Oatmeal Chocolate Chip Cookies
Ingredients
- 1 1/2 cups flour
- 1 tsp salt
- 1 tsp baking soda
- 1 tsp cinnamon
- 1/2 tsp salt
- 1 cup unsalted butter softened
- 1 cup light brown sugar
- 1/4 cup granulated sugar
- 2 eggs room temperature
- 2 tsp vanilla I always let the vanilla overflow a bit for some extra vanilla flavor
- 2 1/3 cups oats
- 1 1/2 cups chocolate chips
Instructions
- In a medium bowl, mix flour, baking soda, cinnamon and salt until combined. Set aside.
- In a large bowl with a hand mixer, or stand mixer, beat butter and sugars on high until light in color and fluffy.
- Add in eggs one at a time, mixing after each addition. Add vanilla and beat on medium-high for 1 minute. Scrape down sides of bowl.
- On low speed, add flour mixture in 2 separate additions, mixing after each addition until just combined and you no longer see any of the flour.
- Add oats and chocolate chips and mix until just combined (I usually do this by hand with a spatula).
- Chill dough in fridge for 30-45 minutes. Line baking sheet with parchment paper.
- Preheat oven to 350 degrees.
- Scoop tablespoon-sized balls onto the cookie sheet. You can also use a small cookie scoop.
- Bake for 10 minutes, or until edges are just lightly browning.
- Cool 5 minutes on cookie sheet. Remove to wire rack to cool completely.
Notes
[Tweet “The most amazing oatmeal chocolate chip cookies you’ll ever taste from @_atouchofgrace_.”]
Enjoy!
Why did I read this before lunch?! Ahhh! Since hubs has no office he regularly commutes to, I’m going to say this is why I don’t bake – we’d end up eating all of them! Not that I happen to be a sub-par baker… Nope, just that we’d eat all of them 😉
I just need to say that I love the statement: “I always let the vanilla overflow a bit for some extra vanilla flavor.”

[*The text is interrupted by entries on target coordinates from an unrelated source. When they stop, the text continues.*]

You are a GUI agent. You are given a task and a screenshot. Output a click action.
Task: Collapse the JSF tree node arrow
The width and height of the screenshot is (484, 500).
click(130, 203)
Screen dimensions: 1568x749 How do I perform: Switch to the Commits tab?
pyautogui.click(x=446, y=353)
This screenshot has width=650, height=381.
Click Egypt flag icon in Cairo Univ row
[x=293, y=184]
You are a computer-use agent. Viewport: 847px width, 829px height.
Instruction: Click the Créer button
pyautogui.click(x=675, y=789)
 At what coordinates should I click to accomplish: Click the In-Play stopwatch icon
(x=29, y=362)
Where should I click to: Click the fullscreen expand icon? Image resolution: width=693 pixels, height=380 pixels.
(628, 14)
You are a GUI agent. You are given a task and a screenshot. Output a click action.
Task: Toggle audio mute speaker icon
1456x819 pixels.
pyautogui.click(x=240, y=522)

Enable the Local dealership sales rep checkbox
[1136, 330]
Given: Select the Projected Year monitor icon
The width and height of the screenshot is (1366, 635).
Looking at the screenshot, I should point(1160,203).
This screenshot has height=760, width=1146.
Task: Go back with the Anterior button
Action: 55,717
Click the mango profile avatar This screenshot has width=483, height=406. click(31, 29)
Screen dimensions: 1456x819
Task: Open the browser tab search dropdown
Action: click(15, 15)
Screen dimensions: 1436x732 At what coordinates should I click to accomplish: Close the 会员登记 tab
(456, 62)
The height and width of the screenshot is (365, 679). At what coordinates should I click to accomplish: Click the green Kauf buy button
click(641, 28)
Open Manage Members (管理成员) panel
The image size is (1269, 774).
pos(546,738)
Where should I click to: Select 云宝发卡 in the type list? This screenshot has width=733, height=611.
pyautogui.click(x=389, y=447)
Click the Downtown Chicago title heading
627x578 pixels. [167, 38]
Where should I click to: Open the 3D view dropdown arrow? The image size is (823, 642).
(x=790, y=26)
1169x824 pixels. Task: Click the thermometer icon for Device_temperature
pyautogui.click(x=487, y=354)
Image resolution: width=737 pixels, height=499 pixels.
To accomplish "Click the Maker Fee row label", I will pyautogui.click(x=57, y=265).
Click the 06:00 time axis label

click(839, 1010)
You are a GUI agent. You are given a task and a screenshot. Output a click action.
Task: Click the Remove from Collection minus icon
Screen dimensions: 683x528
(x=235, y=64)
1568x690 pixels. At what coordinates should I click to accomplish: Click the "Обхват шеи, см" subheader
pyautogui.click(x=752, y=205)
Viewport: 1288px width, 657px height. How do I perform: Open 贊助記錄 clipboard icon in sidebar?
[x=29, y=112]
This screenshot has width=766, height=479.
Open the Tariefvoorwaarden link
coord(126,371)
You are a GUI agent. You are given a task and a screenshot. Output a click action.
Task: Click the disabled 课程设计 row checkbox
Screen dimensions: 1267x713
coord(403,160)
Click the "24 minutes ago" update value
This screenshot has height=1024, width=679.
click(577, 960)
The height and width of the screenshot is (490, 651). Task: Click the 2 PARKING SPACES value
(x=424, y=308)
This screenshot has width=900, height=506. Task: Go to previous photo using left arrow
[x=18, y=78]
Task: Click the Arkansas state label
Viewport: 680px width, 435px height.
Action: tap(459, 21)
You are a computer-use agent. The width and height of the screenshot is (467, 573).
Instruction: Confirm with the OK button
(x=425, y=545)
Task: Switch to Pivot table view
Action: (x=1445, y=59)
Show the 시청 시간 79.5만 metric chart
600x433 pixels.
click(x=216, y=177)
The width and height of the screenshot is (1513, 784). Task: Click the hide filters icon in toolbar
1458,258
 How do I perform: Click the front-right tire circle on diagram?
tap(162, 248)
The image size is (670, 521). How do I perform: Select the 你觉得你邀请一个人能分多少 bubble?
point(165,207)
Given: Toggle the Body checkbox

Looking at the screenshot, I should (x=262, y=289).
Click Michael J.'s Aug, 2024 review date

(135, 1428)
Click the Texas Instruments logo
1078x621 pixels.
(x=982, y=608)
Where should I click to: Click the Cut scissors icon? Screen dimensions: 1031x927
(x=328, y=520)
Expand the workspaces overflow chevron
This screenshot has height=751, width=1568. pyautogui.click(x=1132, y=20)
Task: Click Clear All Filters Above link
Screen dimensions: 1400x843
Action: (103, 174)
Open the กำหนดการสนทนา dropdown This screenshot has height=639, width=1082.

That. Is. Me. because who doesn’t love vanilla?!?!
Pinning these to make as my next cookie recipe. Thanks!
LOL – I love vanilla too. My favourite….
These sound delightful Tiffany and they have earned a space and space on my Deliberate COOKIES board.
Wishing you a lovely evening.
xoxo
Ohhh Tiffany. I blame you for making me bake these this weekend. 😛
Chocolate chip oatmeal is my absolute favorite cookie.
I’m so glad you’re getting back into baking!
I love that you girls have more time to bake. And now I need a cookie. 😉
If you cut me open, I think I would bleed chocolate chip cookies. They are simply the best!! Love your version. 🙂
I am definitely going to have to give this recipe a try. My husband doesn’t like cookies unless they’re chocolate chip, but I think he likes oatmeal raisin as well so I’m guessing he will love these too.
These sound delicious! Yeah I’d have to bring them to work too or else Kevin and I would eat ALL of them 🙂
Oh, how I love cookies! These look so yummy! I am going to have to try them out! Thanks for sharing!
We’re making them again today. They are wonderful!
You are going to make me gain with all of these yummy recipes. Geeez Louise! I am going to make these within a few weeks for sure. Keep ’em coming! It’s love, I tell ya! Yummy!!!